- _Records_:
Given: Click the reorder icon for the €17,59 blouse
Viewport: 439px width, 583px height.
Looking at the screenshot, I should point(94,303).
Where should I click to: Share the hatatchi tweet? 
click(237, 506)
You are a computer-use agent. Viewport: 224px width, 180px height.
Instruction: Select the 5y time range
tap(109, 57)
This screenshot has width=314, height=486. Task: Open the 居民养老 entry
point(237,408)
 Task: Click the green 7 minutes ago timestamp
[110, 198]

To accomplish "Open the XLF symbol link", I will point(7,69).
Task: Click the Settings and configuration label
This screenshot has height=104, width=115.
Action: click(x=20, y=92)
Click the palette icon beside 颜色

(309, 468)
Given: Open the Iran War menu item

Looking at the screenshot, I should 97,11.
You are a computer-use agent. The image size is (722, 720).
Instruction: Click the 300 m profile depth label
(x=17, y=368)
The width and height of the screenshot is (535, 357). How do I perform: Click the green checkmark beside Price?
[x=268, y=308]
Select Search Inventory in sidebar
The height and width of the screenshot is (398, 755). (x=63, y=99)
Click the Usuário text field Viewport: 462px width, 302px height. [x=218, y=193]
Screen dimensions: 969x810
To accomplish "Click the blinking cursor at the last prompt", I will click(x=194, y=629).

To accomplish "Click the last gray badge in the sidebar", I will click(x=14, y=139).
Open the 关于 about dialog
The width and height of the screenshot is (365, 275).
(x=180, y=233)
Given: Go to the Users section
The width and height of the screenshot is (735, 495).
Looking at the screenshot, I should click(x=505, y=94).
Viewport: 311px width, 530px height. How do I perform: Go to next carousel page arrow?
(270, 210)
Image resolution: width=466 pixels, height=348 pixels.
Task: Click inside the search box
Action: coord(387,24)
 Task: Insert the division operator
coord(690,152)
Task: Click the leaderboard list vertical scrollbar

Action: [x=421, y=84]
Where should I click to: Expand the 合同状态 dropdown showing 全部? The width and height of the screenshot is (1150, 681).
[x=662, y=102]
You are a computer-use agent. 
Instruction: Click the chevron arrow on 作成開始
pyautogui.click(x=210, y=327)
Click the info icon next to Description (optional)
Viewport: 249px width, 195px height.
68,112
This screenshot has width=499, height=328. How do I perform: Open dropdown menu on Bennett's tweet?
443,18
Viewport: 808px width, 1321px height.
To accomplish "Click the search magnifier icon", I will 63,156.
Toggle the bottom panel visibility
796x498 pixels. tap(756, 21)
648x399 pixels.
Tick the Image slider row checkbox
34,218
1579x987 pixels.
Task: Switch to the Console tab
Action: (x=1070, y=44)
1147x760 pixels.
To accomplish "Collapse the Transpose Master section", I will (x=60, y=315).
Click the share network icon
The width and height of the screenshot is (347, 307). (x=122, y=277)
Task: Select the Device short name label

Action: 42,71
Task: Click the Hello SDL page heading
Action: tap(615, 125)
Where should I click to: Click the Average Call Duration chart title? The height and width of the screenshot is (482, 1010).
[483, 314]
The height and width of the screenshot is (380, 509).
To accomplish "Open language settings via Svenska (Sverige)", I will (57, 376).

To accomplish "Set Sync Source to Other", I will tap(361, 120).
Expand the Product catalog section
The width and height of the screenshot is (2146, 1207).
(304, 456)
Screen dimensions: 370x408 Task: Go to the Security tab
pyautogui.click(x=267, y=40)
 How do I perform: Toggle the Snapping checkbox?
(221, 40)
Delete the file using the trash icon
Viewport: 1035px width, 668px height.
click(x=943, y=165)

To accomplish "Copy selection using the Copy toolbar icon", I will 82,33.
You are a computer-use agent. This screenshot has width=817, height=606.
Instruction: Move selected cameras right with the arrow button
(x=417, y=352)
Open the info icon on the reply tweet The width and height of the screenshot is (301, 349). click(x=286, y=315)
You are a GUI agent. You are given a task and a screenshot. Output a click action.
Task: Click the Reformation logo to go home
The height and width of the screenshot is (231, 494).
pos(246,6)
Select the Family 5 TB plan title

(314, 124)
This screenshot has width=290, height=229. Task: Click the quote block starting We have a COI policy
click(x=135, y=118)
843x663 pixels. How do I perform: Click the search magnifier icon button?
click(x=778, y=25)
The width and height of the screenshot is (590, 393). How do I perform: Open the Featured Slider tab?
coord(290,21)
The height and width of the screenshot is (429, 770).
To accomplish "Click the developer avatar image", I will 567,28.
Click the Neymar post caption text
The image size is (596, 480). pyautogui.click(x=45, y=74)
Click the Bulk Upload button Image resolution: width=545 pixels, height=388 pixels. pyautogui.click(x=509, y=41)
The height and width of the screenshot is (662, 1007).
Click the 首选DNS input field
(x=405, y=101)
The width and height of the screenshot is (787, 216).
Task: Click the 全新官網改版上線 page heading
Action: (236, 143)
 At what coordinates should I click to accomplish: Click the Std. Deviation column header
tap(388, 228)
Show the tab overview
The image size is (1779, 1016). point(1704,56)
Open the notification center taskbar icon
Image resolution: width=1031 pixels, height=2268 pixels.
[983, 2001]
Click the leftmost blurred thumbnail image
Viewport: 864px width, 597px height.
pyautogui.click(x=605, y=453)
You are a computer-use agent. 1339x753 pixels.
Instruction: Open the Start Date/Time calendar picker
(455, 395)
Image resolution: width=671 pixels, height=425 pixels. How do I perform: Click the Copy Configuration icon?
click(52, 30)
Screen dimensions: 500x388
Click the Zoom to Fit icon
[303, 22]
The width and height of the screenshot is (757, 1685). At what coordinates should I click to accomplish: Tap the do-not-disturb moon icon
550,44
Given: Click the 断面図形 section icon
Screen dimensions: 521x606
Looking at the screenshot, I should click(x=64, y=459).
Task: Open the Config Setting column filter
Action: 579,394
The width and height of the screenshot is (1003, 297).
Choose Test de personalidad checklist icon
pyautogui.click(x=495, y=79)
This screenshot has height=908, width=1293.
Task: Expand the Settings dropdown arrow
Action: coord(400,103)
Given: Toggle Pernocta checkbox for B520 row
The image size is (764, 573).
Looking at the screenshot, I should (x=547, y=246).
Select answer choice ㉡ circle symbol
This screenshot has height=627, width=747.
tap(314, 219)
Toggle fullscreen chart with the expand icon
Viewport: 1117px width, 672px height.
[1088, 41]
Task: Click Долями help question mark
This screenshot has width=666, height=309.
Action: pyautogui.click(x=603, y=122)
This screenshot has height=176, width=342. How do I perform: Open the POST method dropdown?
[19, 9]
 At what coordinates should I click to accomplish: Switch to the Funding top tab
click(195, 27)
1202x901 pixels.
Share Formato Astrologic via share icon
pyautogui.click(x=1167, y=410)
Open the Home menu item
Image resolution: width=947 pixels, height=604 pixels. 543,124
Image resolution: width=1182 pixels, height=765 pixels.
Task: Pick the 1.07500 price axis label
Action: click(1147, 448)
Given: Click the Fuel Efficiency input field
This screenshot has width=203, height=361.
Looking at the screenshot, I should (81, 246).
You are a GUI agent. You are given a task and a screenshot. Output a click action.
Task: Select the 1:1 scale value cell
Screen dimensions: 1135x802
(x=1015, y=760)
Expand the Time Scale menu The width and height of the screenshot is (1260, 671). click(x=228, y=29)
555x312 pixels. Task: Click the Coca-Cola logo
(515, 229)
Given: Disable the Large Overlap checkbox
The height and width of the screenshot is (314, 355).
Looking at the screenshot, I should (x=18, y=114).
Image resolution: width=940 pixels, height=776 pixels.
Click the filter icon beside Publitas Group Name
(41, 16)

- _Given problem_: Return all of the material above line for line, with nothing changed, added, or left out.

- _Exercise solution_:
Given: Click the reorder icon for the €17,59 blouse
Viewport: 439px width, 583px height.
Looking at the screenshot, I should point(94,303).
Where should I click to: Share the hatatchi tweet? 
click(237, 506)
You are a computer-use agent. Viewport: 224px width, 180px height.
Instruction: Select the 5y time range
tap(109, 57)
This screenshot has width=314, height=486. Task: Open the 居民养老 entry
point(237,408)
 Task: Click the green 7 minutes ago timestamp
[110, 198]

To accomplish "Open the XLF symbol link", I will point(7,69).
Task: Click the Settings and configuration label
This screenshot has height=104, width=115.
Action: click(x=20, y=92)
Click the palette icon beside 颜色

(309, 468)
Given: Open the Iran War menu item

Looking at the screenshot, I should 97,11.
You are a computer-use agent. The image size is (722, 720).
Instruction: Click the 300 m profile depth label
(x=17, y=368)
The width and height of the screenshot is (535, 357). How do I perform: Click the green checkmark beside Price?
[x=268, y=308]
Select Search Inventory in sidebar
The height and width of the screenshot is (398, 755). (x=63, y=99)
Click the Usuário text field Viewport: 462px width, 302px height. [x=218, y=193]
Screen dimensions: 969x810
To accomplish "Click the blinking cursor at the last prompt", I will click(x=194, y=629).

To accomplish "Click the last gray badge in the sidebar", I will click(x=14, y=139).
Open the 关于 about dialog
The width and height of the screenshot is (365, 275).
(x=180, y=233)
Given: Go to the Users section
The width and height of the screenshot is (735, 495).
Looking at the screenshot, I should click(x=505, y=94).
Viewport: 311px width, 530px height. How do I perform: Go to next carousel page arrow?
(270, 210)
Image resolution: width=466 pixels, height=348 pixels.
Task: Click inside the search box
Action: coord(387,24)
 Task: Insert the division operator
coord(690,152)
Task: Click the leaderboard list vertical scrollbar

Action: [x=421, y=84]
Where should I click to: Expand the 合同状态 dropdown showing 全部? The width and height of the screenshot is (1150, 681).
[x=662, y=102]
You are a computer-use agent. 
Instruction: Click the chevron arrow on 作成開始
pyautogui.click(x=210, y=327)
Click the info icon next to Description (optional)
Viewport: 249px width, 195px height.
68,112
This screenshot has width=499, height=328. How do I perform: Open dropdown menu on Bennett's tweet?
443,18
Viewport: 808px width, 1321px height.
To accomplish "Click the search magnifier icon", I will 63,156.
Toggle the bottom panel visibility
796x498 pixels. tap(756, 21)
648x399 pixels.
Tick the Image slider row checkbox
34,218
1579x987 pixels.
Task: Switch to the Console tab
Action: (x=1070, y=44)
1147x760 pixels.
To accomplish "Collapse the Transpose Master section", I will (x=60, y=315).
Click the share network icon
The width and height of the screenshot is (347, 307). (x=122, y=277)
Task: Select the Device short name label

Action: 42,71
Task: Click the Hello SDL page heading
Action: tap(615, 125)
Where should I click to: Click the Average Call Duration chart title? The height and width of the screenshot is (482, 1010).
[483, 314]
The height and width of the screenshot is (380, 509).
To accomplish "Open language settings via Svenska (Sverige)", I will (57, 376).

To accomplish "Set Sync Source to Other", I will tap(361, 120).
Expand the Product catalog section
The width and height of the screenshot is (2146, 1207).
(304, 456)
Screen dimensions: 370x408 Task: Go to the Security tab
pyautogui.click(x=267, y=40)
 How do I perform: Toggle the Snapping checkbox?
(221, 40)
Delete the file using the trash icon
Viewport: 1035px width, 668px height.
click(x=943, y=165)

To accomplish "Copy selection using the Copy toolbar icon", I will 82,33.
You are a computer-use agent. This screenshot has width=817, height=606.
Instruction: Move selected cameras right with the arrow button
(x=417, y=352)
Open the info icon on the reply tweet The width and height of the screenshot is (301, 349). click(x=286, y=315)
You are a GUI agent. You are given a task and a screenshot. Output a click action.
Task: Click the Reformation logo to go home
The height and width of the screenshot is (231, 494).
pos(246,6)
Select the Family 5 TB plan title

(314, 124)
This screenshot has width=290, height=229. Task: Click the quote block starting We have a COI policy
click(x=135, y=118)
843x663 pixels. How do I perform: Click the search magnifier icon button?
click(x=778, y=25)
The width and height of the screenshot is (590, 393). How do I perform: Open the Featured Slider tab?
coord(290,21)
The height and width of the screenshot is (429, 770).
To accomplish "Click the developer avatar image", I will 567,28.
Click the Neymar post caption text
The image size is (596, 480). pyautogui.click(x=45, y=74)
Click the Bulk Upload button Image resolution: width=545 pixels, height=388 pixels. pyautogui.click(x=509, y=41)
The height and width of the screenshot is (662, 1007).
Click the 首选DNS input field
(x=405, y=101)
The width and height of the screenshot is (787, 216).
Task: Click the 全新官網改版上線 page heading
Action: (236, 143)
 At what coordinates should I click to accomplish: Click the Std. Deviation column header
tap(388, 228)
Show the tab overview
The image size is (1779, 1016). point(1704,56)
Open the notification center taskbar icon
Image resolution: width=1031 pixels, height=2268 pixels.
[983, 2001]
Click the leftmost blurred thumbnail image
Viewport: 864px width, 597px height.
pyautogui.click(x=605, y=453)
You are a computer-use agent. 1339x753 pixels.
Instruction: Open the Start Date/Time calendar picker
(455, 395)
Image resolution: width=671 pixels, height=425 pixels. How do I perform: Click the Copy Configuration icon?
click(52, 30)
Screen dimensions: 500x388
Click the Zoom to Fit icon
[303, 22]
The width and height of the screenshot is (757, 1685). At what coordinates should I click to accomplish: Tap the do-not-disturb moon icon
550,44
Given: Click the 断面図形 section icon
Screen dimensions: 521x606
Looking at the screenshot, I should click(x=64, y=459).
Task: Open the Config Setting column filter
Action: 579,394
The width and height of the screenshot is (1003, 297).
Choose Test de personalidad checklist icon
pyautogui.click(x=495, y=79)
This screenshot has height=908, width=1293.
Task: Expand the Settings dropdown arrow
Action: coord(400,103)
Given: Toggle Pernocta checkbox for B520 row
The image size is (764, 573).
Looking at the screenshot, I should (x=547, y=246).
Select answer choice ㉡ circle symbol
This screenshot has height=627, width=747.
tap(314, 219)
Toggle fullscreen chart with the expand icon
Viewport: 1117px width, 672px height.
[1088, 41]
Task: Click Долями help question mark
This screenshot has width=666, height=309.
Action: pyautogui.click(x=603, y=122)
This screenshot has height=176, width=342. How do I perform: Open the POST method dropdown?
[19, 9]
 At what coordinates should I click to accomplish: Switch to the Funding top tab
click(195, 27)
1202x901 pixels.
Share Formato Astrologic via share icon
pyautogui.click(x=1167, y=410)
Open the Home menu item
Image resolution: width=947 pixels, height=604 pixels. 543,124
Image resolution: width=1182 pixels, height=765 pixels.
Task: Pick the 1.07500 price axis label
Action: click(1147, 448)
Given: Click the Fuel Efficiency input field
This screenshot has width=203, height=361.
Looking at the screenshot, I should (81, 246).
You are a GUI agent. You are given a task and a screenshot. Output a click action.
Task: Select the 1:1 scale value cell
Screen dimensions: 1135x802
(x=1015, y=760)
Expand the Time Scale menu The width and height of the screenshot is (1260, 671). click(x=228, y=29)
555x312 pixels. Task: Click the Coca-Cola logo
(515, 229)
Given: Disable the Large Overlap checkbox
The height and width of the screenshot is (314, 355).
Looking at the screenshot, I should (x=18, y=114).
Image resolution: width=940 pixels, height=776 pixels.
Click the filter icon beside Publitas Group Name
(41, 16)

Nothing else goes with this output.